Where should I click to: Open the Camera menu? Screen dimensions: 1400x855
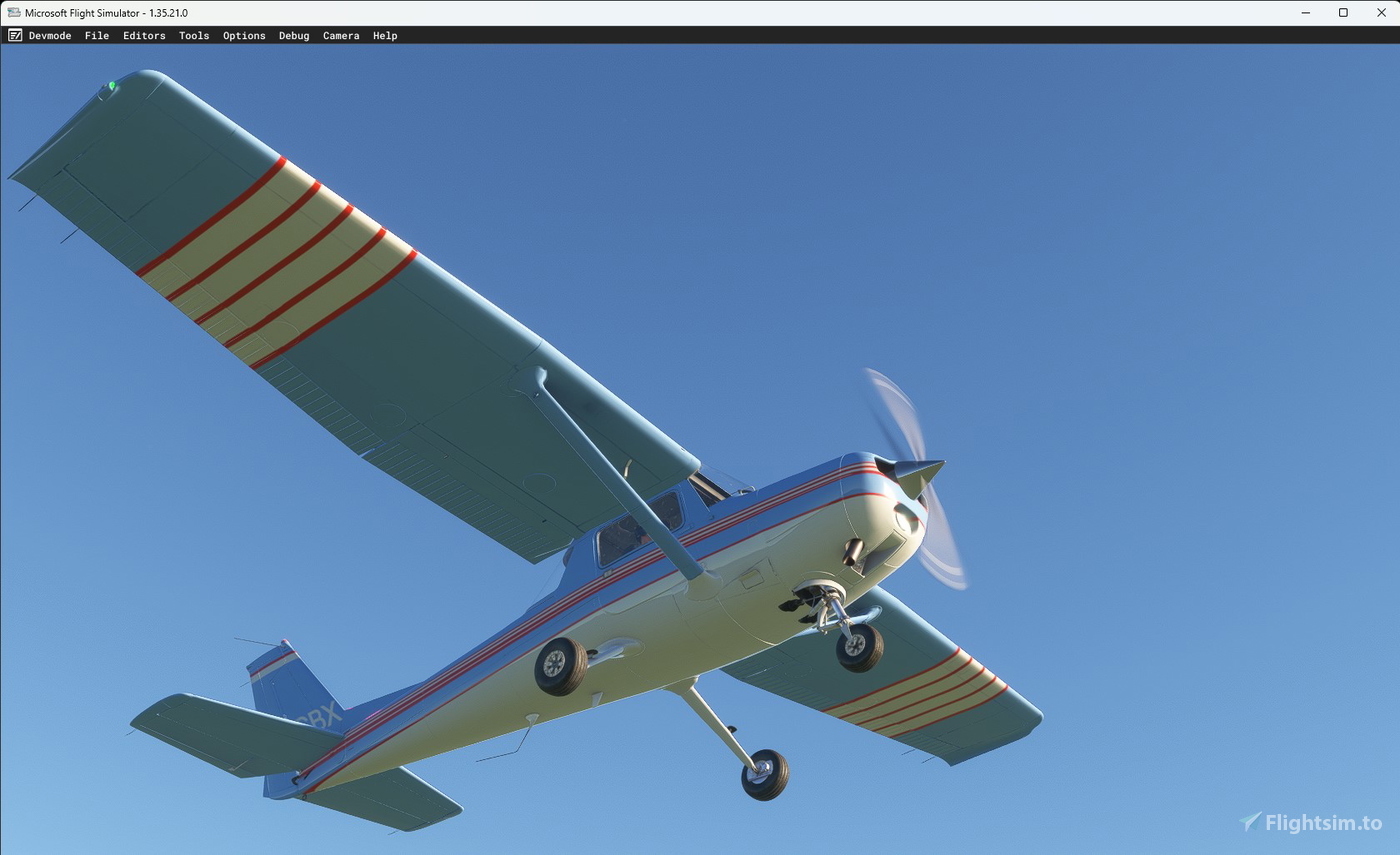[341, 35]
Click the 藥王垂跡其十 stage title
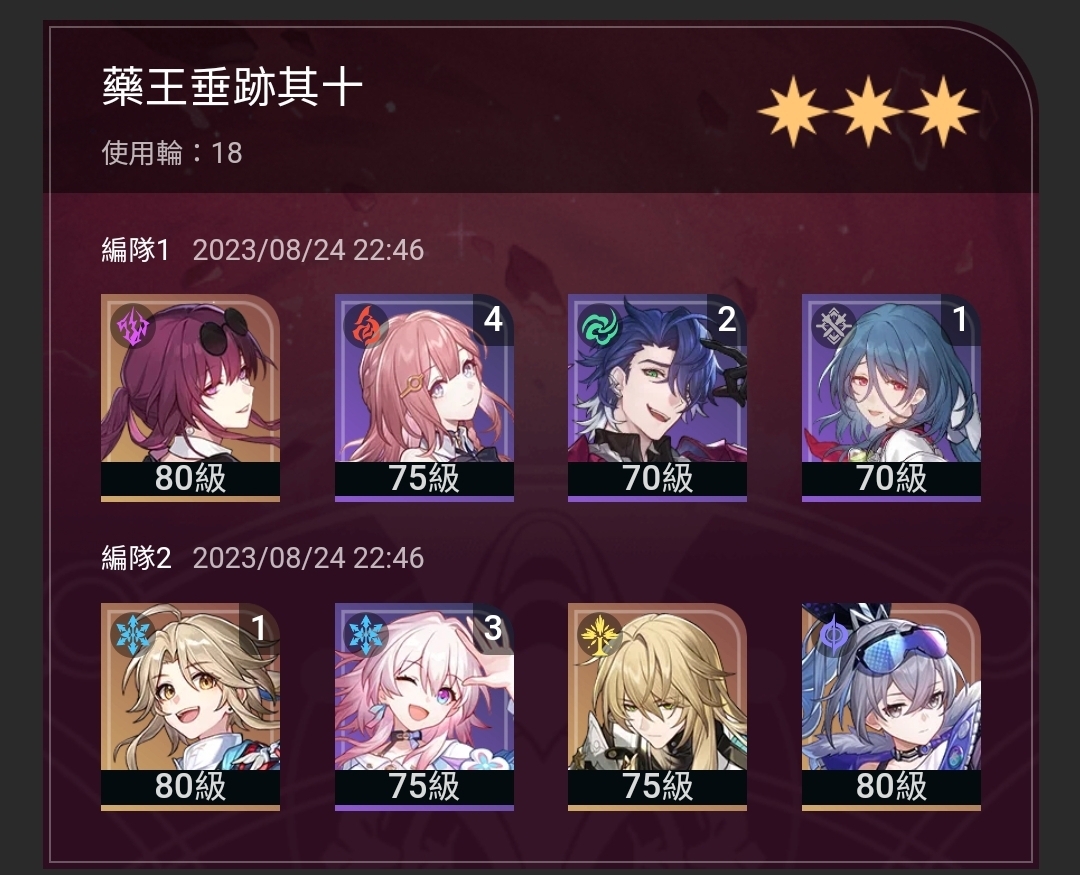The height and width of the screenshot is (875, 1080). click(232, 88)
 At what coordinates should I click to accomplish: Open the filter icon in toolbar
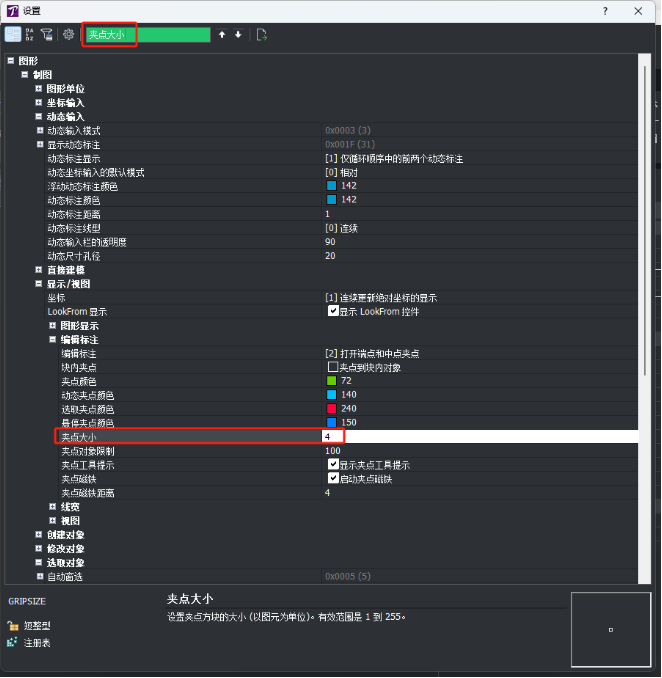[x=47, y=34]
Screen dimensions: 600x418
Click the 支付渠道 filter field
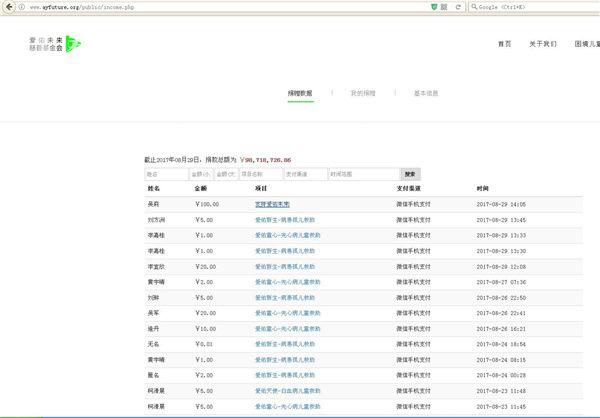click(305, 173)
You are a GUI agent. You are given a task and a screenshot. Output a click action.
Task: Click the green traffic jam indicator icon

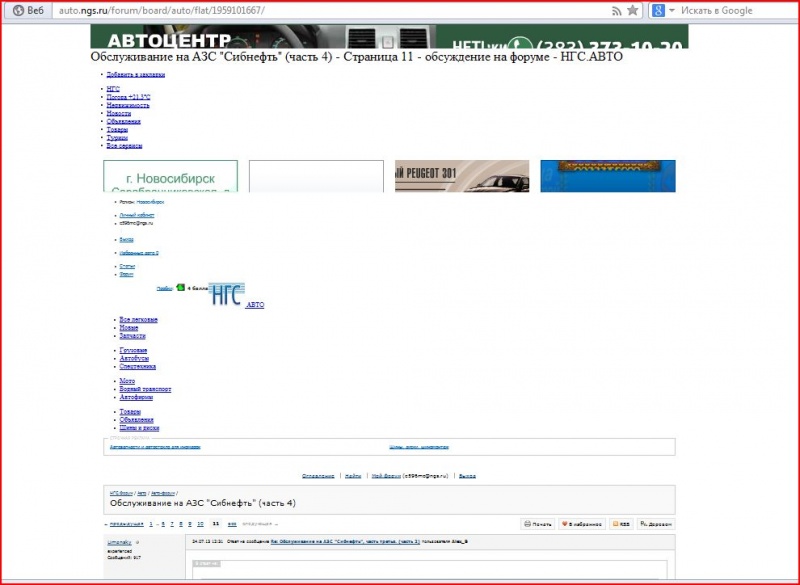(180, 288)
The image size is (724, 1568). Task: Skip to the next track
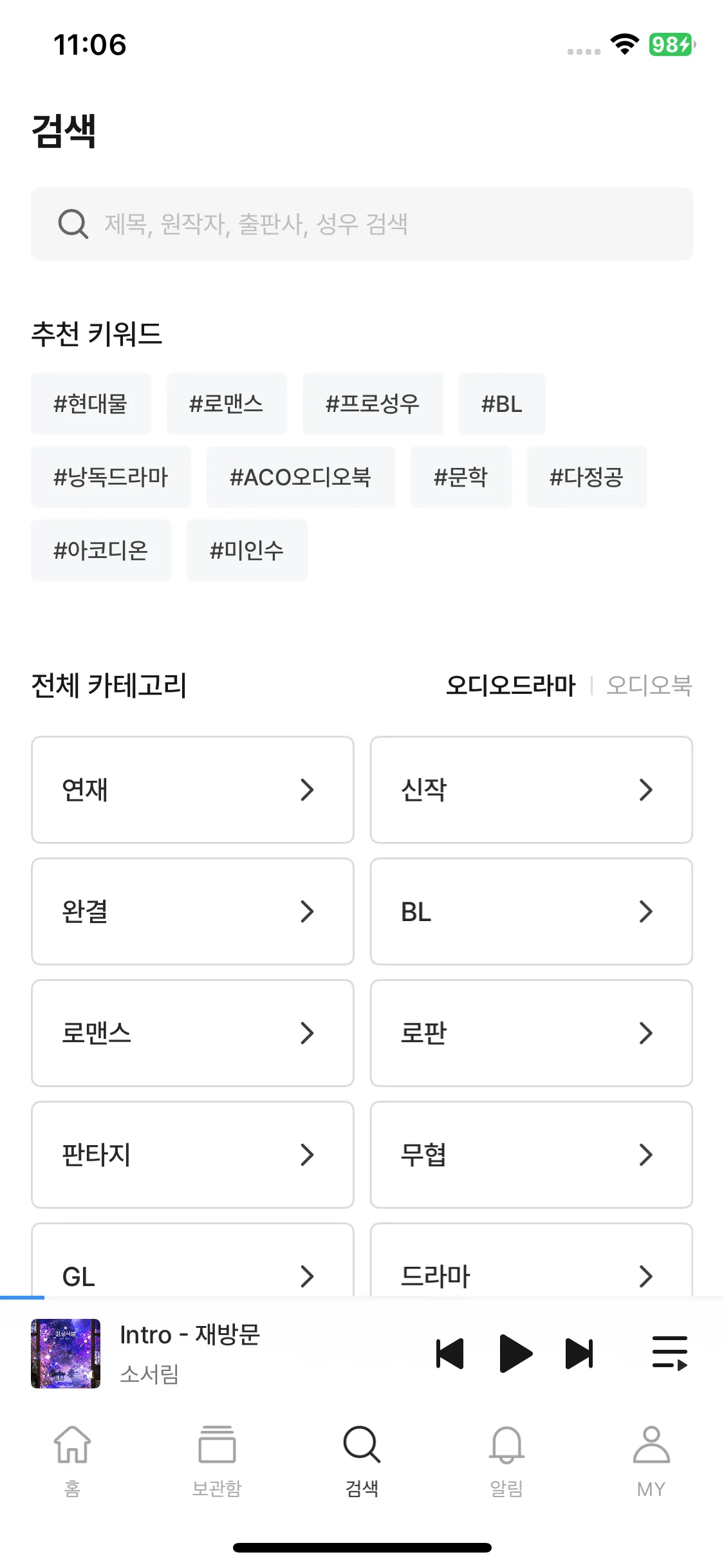pos(579,1353)
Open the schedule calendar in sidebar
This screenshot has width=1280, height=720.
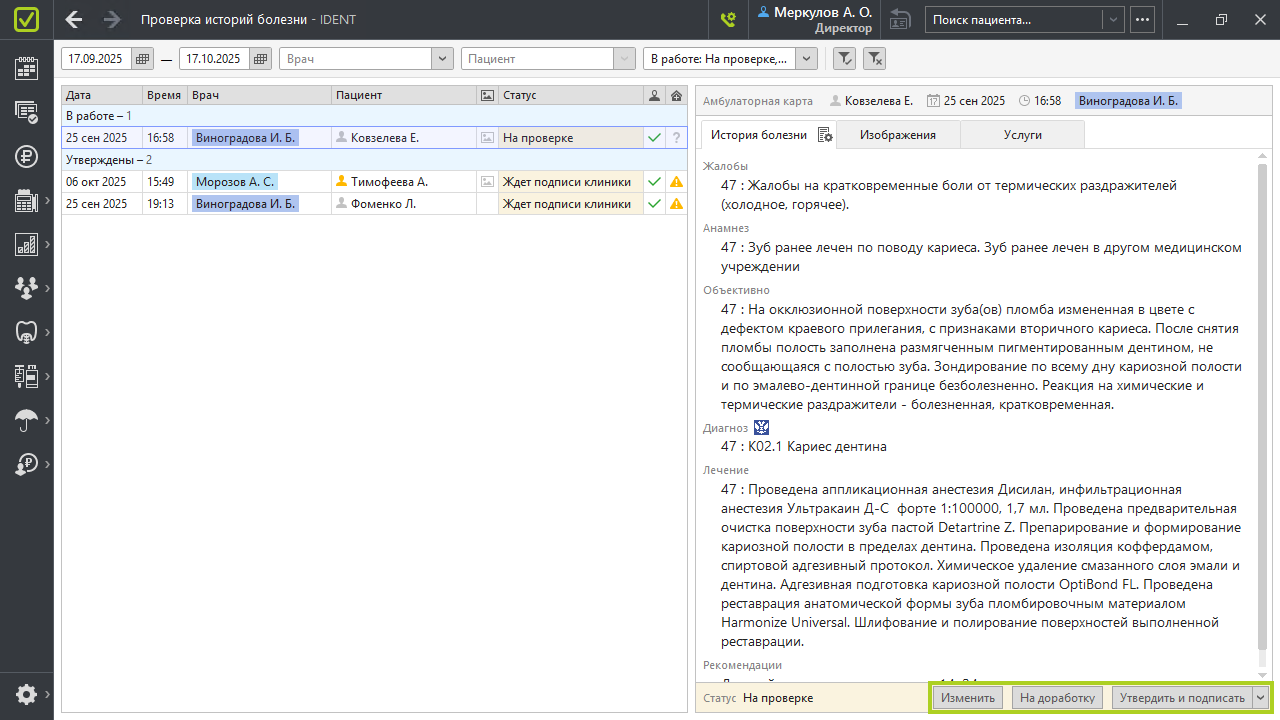26,68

......

> _Exercise goal_: What belongs in the answer is each line above, reproduced exactly, and no picture.

> _Result for this exercise_:
Where should I click to: Open the Camera menu? Screen dimensions: 1400x855
[341, 35]
Click the 藥王垂跡其十 stage title
The height and width of the screenshot is (875, 1080). click(232, 88)
 At what coordinates should I click to accomplish: Open the filter icon in toolbar
[x=47, y=34]
Screen dimensions: 600x418
Click the 支付渠道 filter field
click(305, 173)
You are a GUI agent. You are given a task and a screenshot. Output a click action.
Task: Click the green traffic jam indicator icon

(180, 288)
The image size is (724, 1568). Task: Skip to the next track
pos(579,1353)
Open the schedule calendar in sidebar
This screenshot has width=1280, height=720.
26,68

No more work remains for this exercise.